#### 出典 ####

技術者にとってプラス A3判の用紙1枚で業務の概要版を作成する方法(その1)

1. A3判の用紙1枚で業務の概要版を作成すること

 
 これまでに掲載した記事の中で、A3判の用紙1枚で業務の概要版(以下、“業務の概要版”を“概要版”と書きます)を作成することのメリットについて書きました。それらを整理すると以下のようになります。
 
① わかりやすい文書(読み手に内容が明確に伝わる文書)を書く力がレベルアップする。
② 記述式の問題が出題される試験、例えば、技術士第二次試験などの試験対策になる。
③ 概要版をデータベースにすることは業務を進めるうえで役立つ。また,技術者の技術の幅が広がる。
 
 A3判の用紙1枚で概要版を作成することは技術者にとってプラスになります。そこで、これまでこのような概要版を作成したことがなかった方に向けて、A3判の用紙1枚で概要版を作成する方法を2回に分けて書きます。
 
 解説の項目は以下のとおりです。1回目は“2項目”と“3項目”について書きます。

#### 提供された記録 ####

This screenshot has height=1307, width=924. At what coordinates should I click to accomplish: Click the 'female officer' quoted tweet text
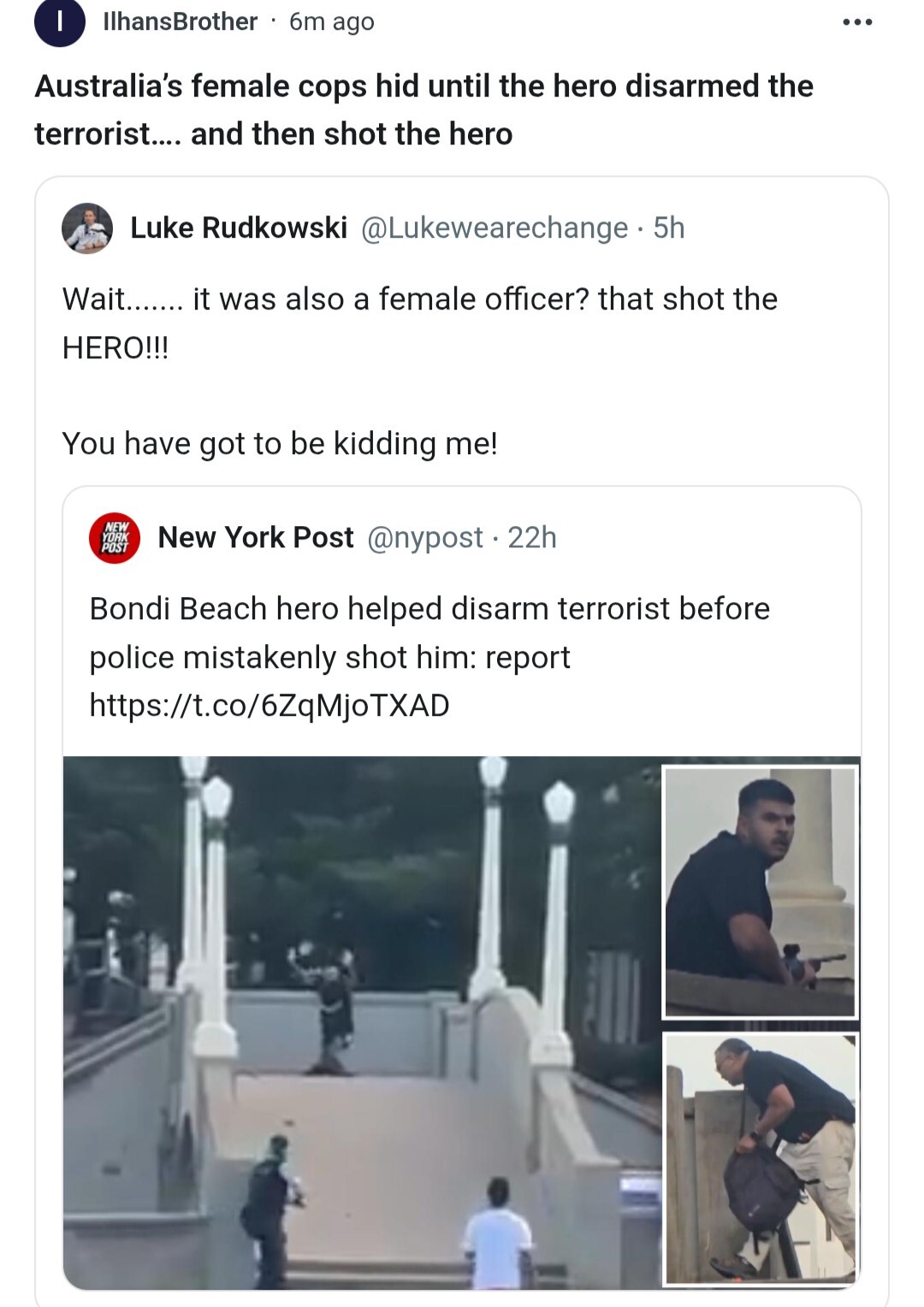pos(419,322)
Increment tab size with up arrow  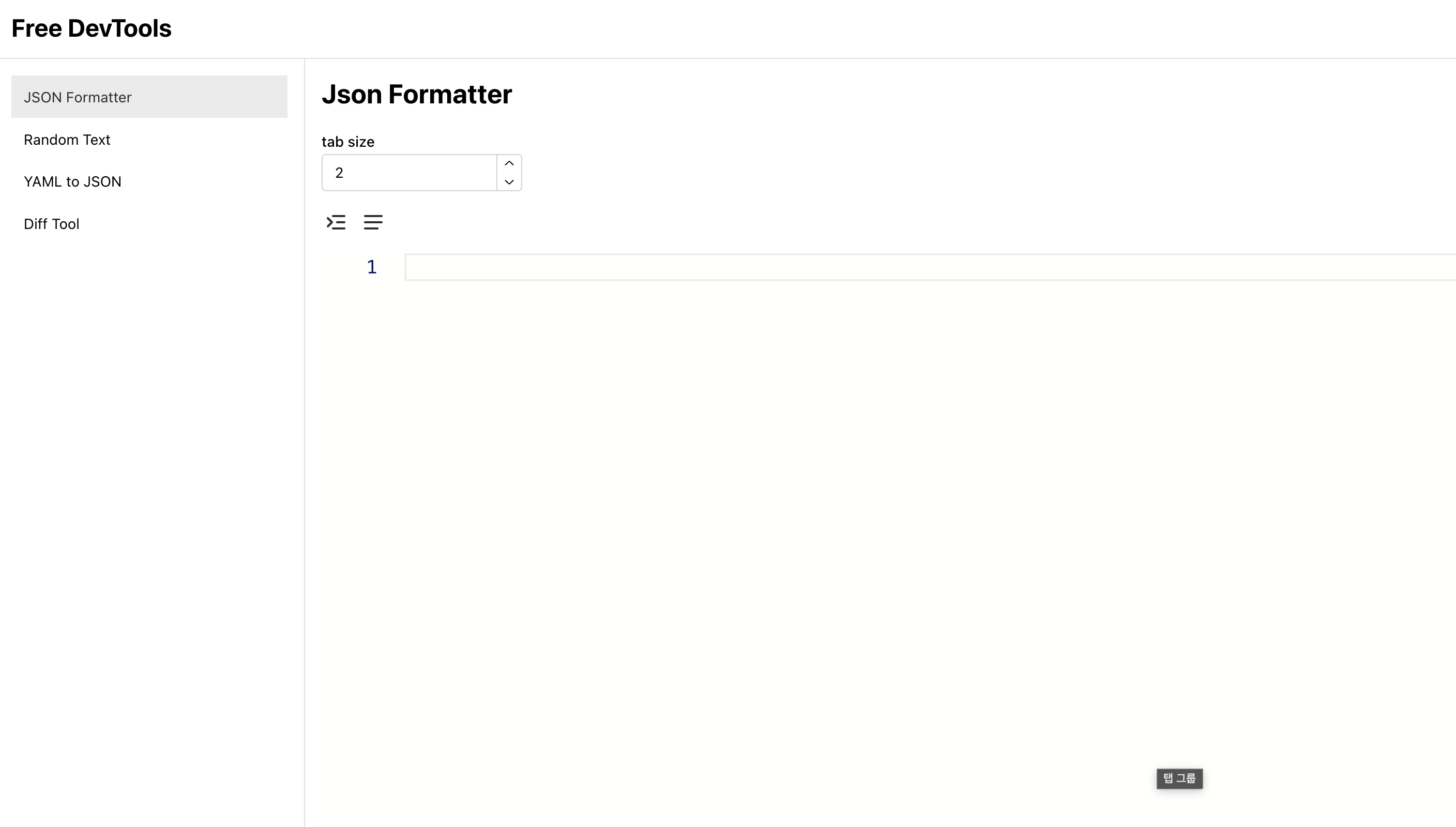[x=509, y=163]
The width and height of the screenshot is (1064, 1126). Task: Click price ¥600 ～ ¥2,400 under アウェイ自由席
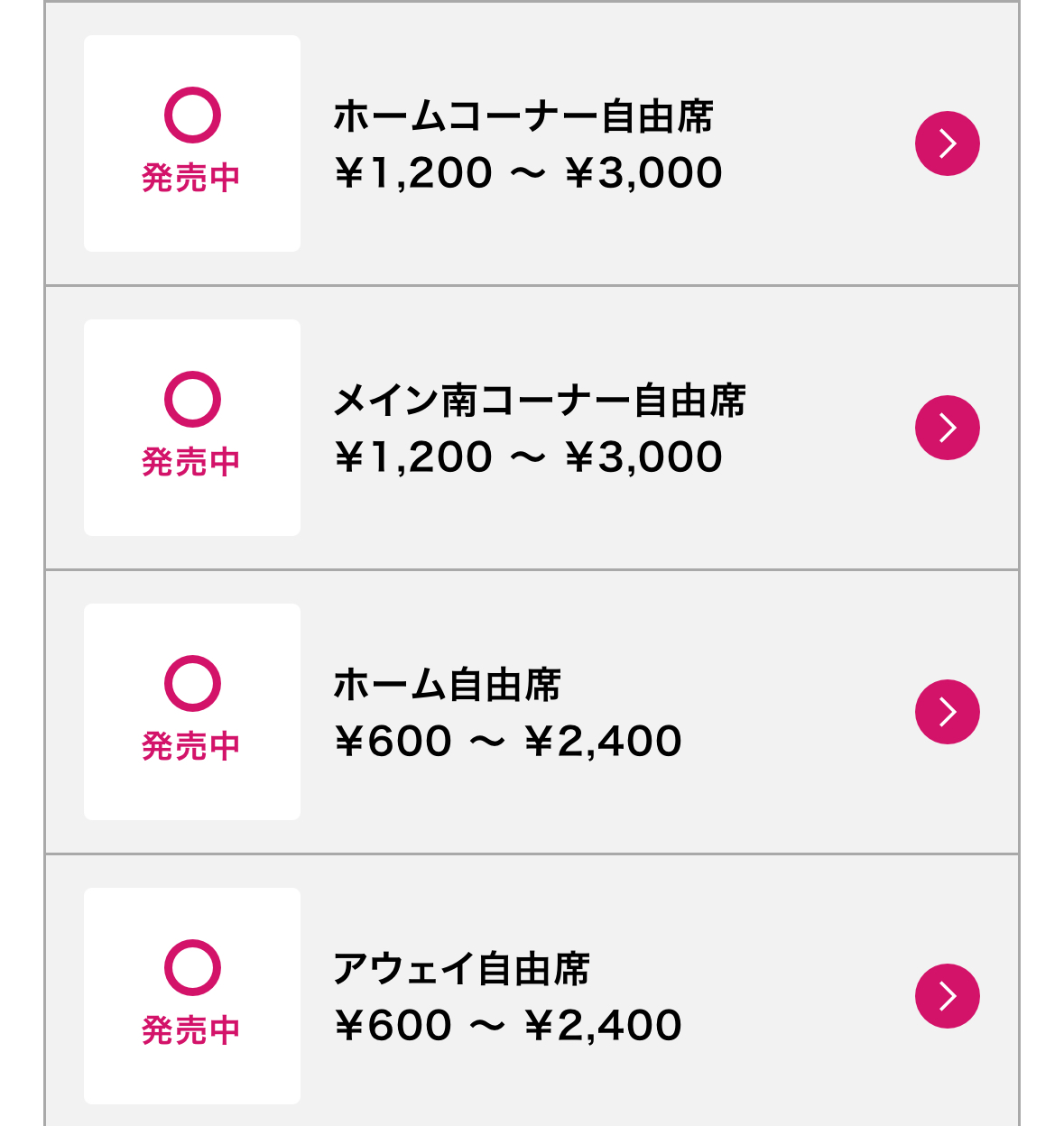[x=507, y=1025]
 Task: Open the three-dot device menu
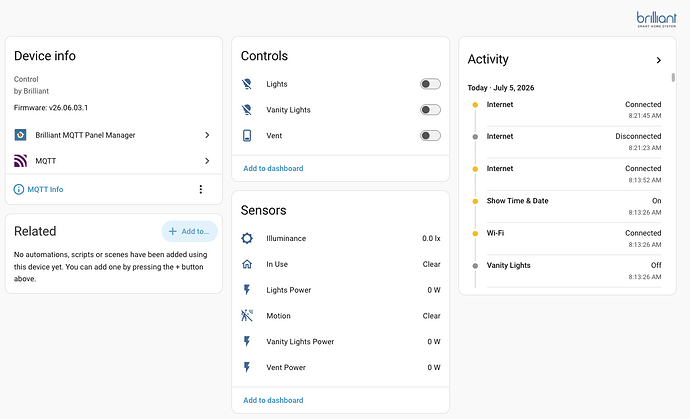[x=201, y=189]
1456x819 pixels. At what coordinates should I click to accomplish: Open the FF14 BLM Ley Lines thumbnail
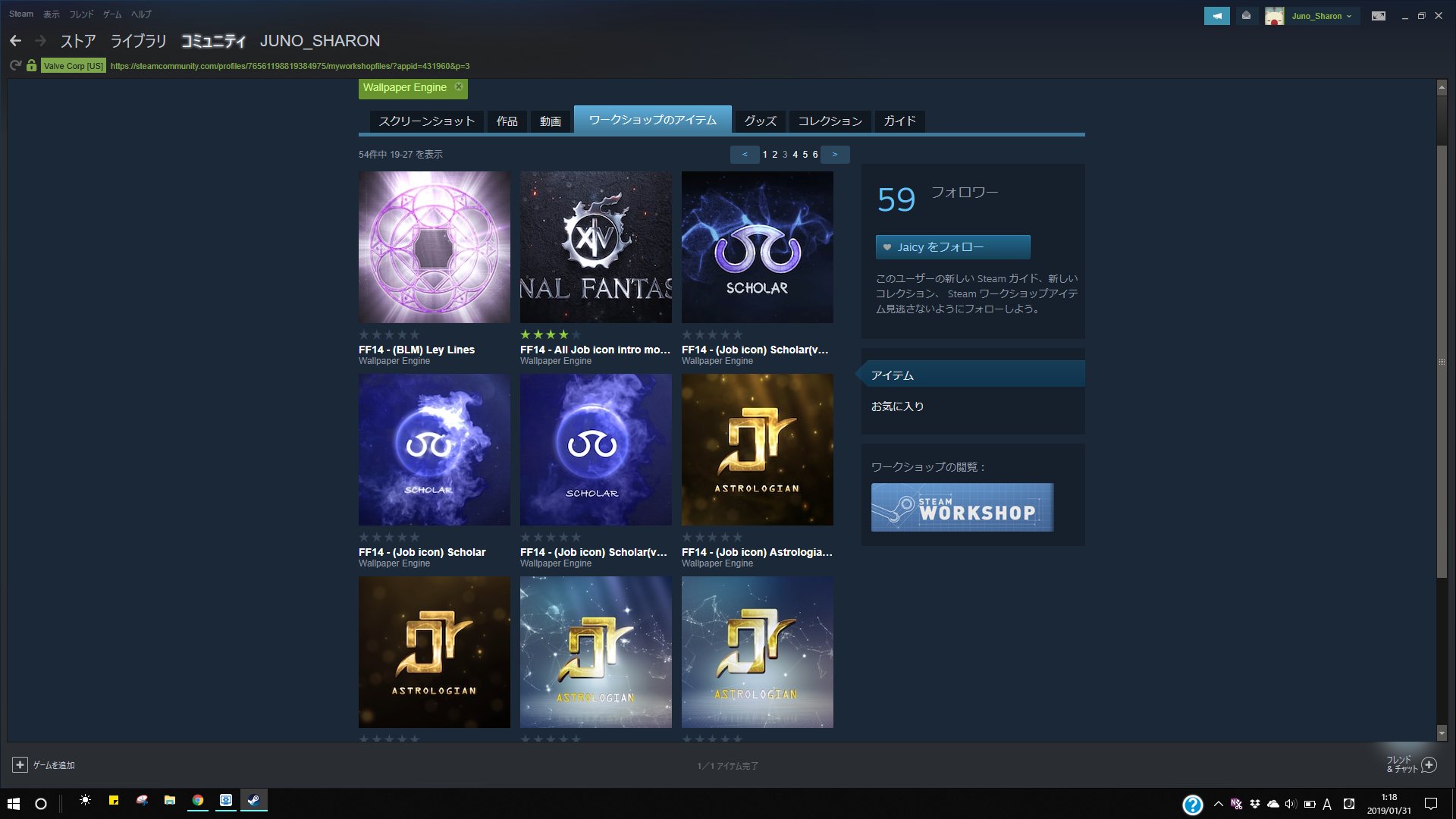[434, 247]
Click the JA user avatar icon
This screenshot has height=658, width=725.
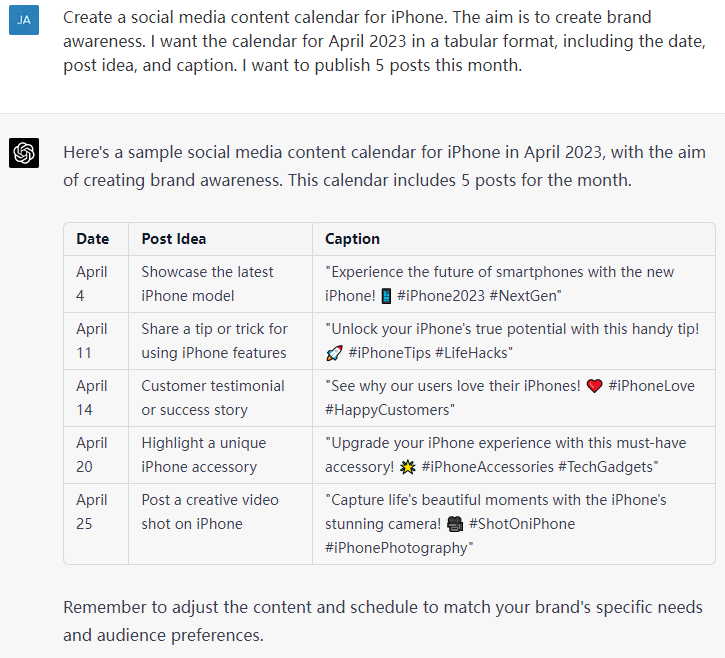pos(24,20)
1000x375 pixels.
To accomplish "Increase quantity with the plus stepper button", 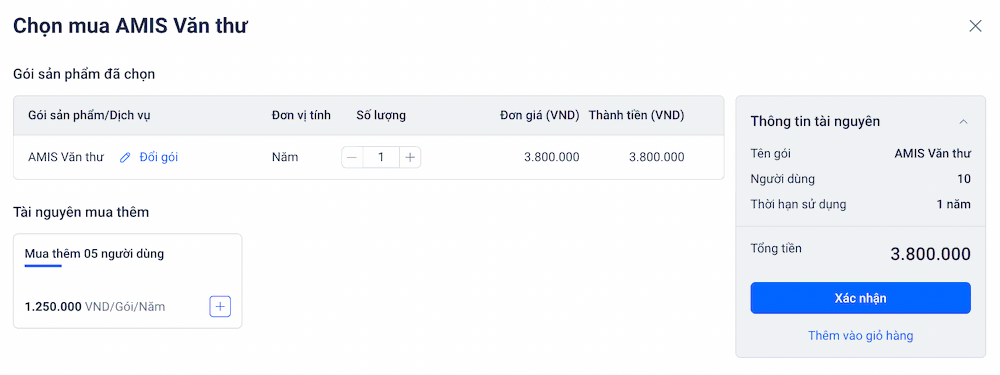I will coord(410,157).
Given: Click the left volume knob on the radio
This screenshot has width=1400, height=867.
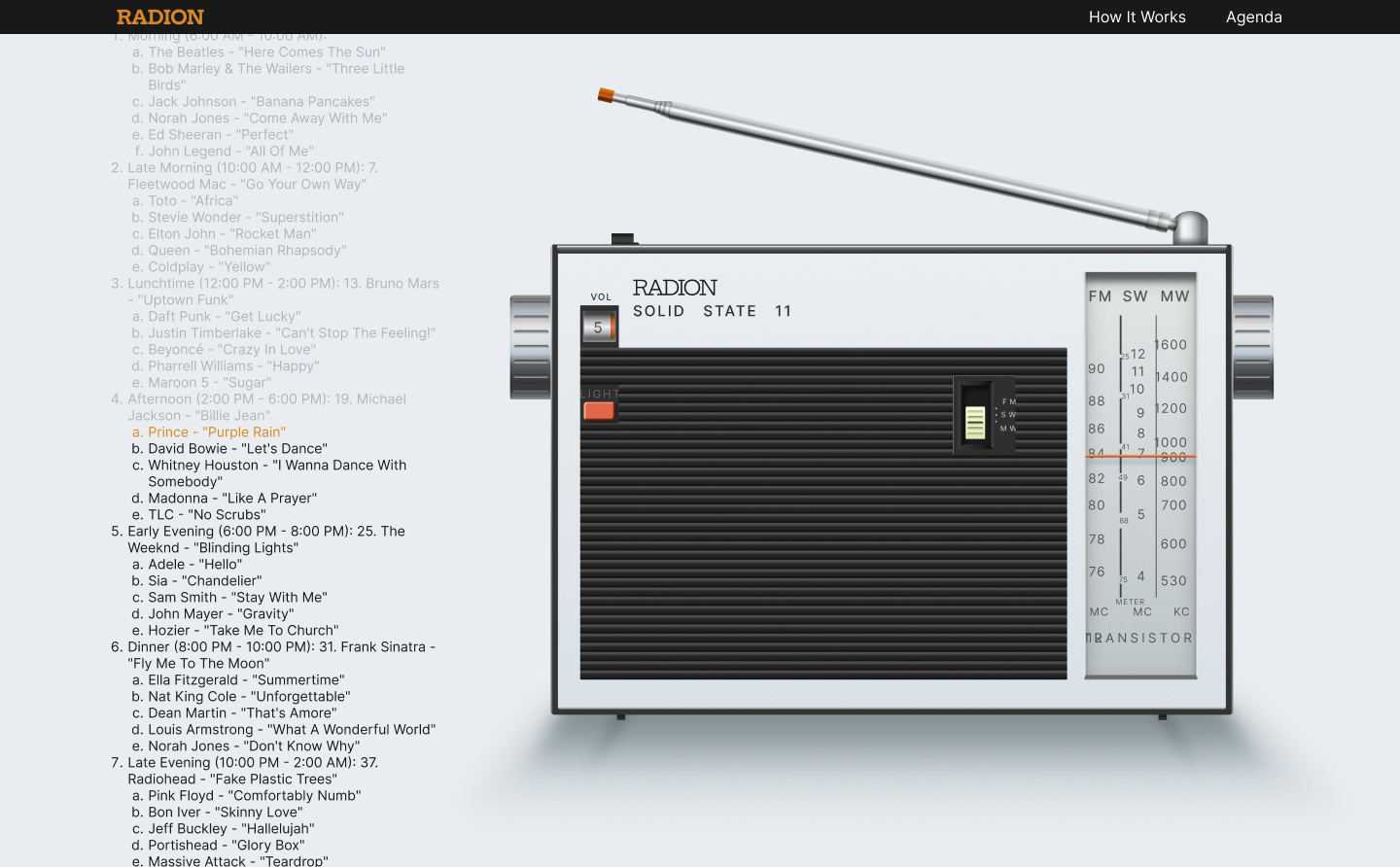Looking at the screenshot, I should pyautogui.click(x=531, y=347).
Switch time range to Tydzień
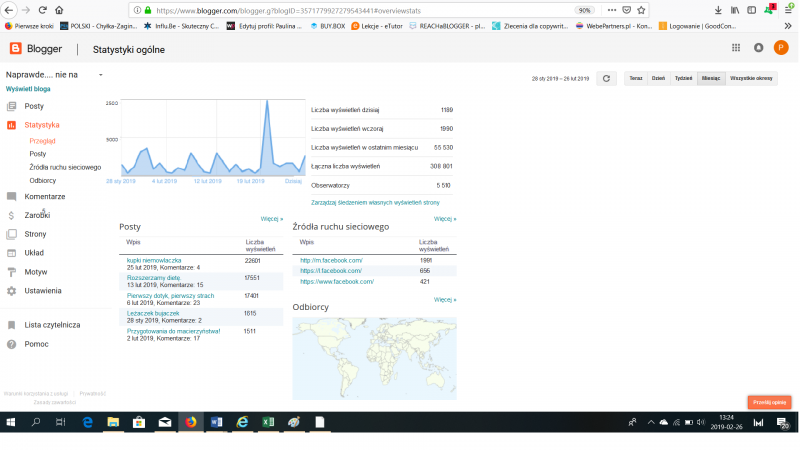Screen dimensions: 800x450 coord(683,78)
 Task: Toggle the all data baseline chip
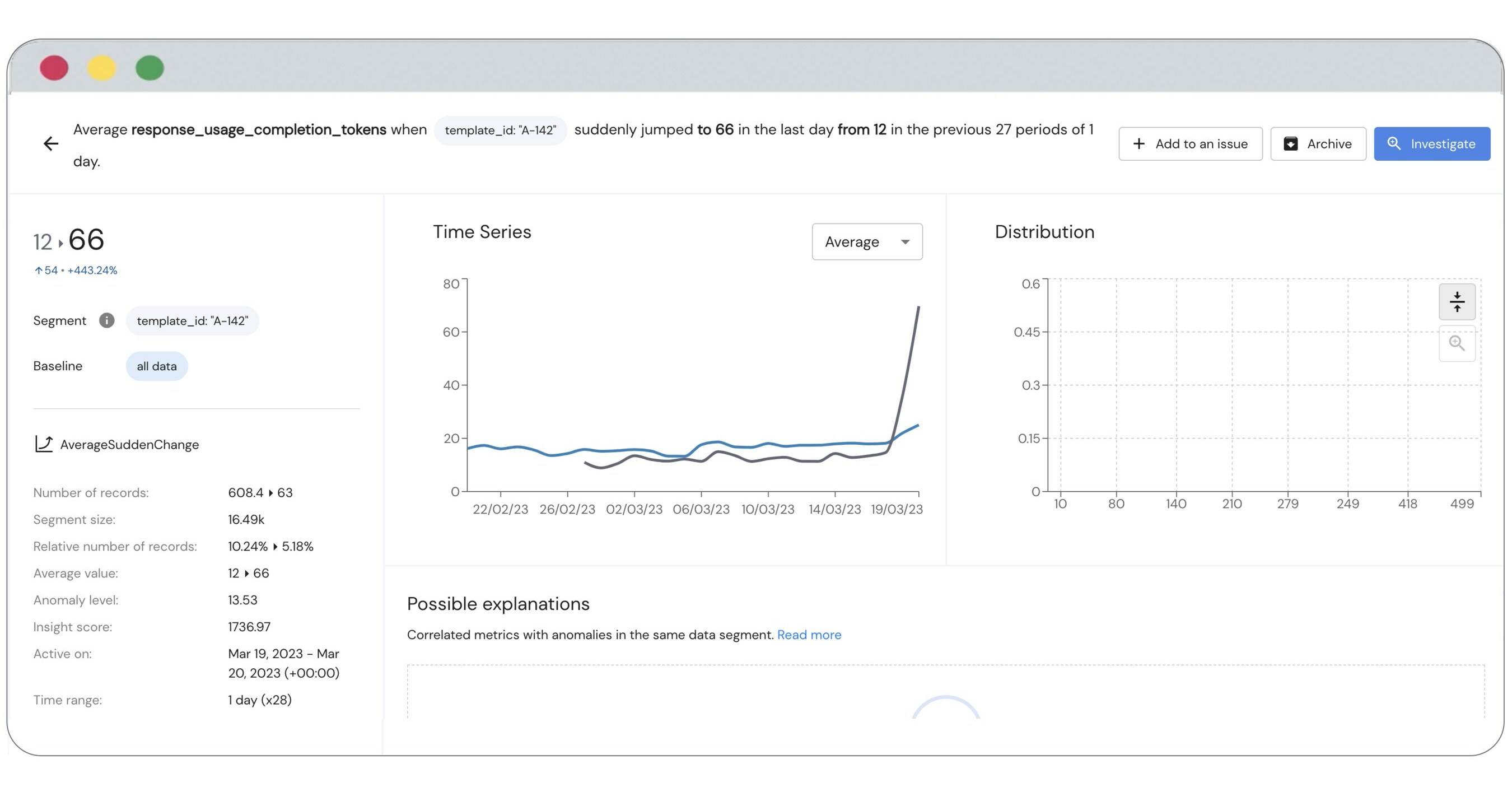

####

A3判の用紙1枚で業務の概要版を作成する方法についての文章の続きを、最後の文の後から書くこと。

回答 ->
 
2.A3判の用紙1枚で概要版を作成するための作業内容
3.概要版の構成を考える
4.記述内容を考える
5.記述方法を考える
 
 ここで、以下に、A3判の用紙1枚で作成した概要版の一例を示します(作成事例)。
 
 
 

2. A3判の用紙1枚で概要版を作成するための作業内容

 
 2018年6月1日に掲載された記事(テーマ:A3判の用紙1枚で概要版を作成する)で、A3判の用紙1枚で概要版を作成するための作業内容を解説しました。それが以下のⅠ~Ⅲです。
 
Ⅰ:A3判の用紙1枚で概要版を作成するための構成を考える。
Ⅱ:構成に対する記述内容を考える。
Ⅲ:記述内容に対する記述方法を考える。
 
 そこで、このⅠ~Ⅲの作業内容に基づき、A3判の用紙1枚で概要版を作成するための方法を解説します。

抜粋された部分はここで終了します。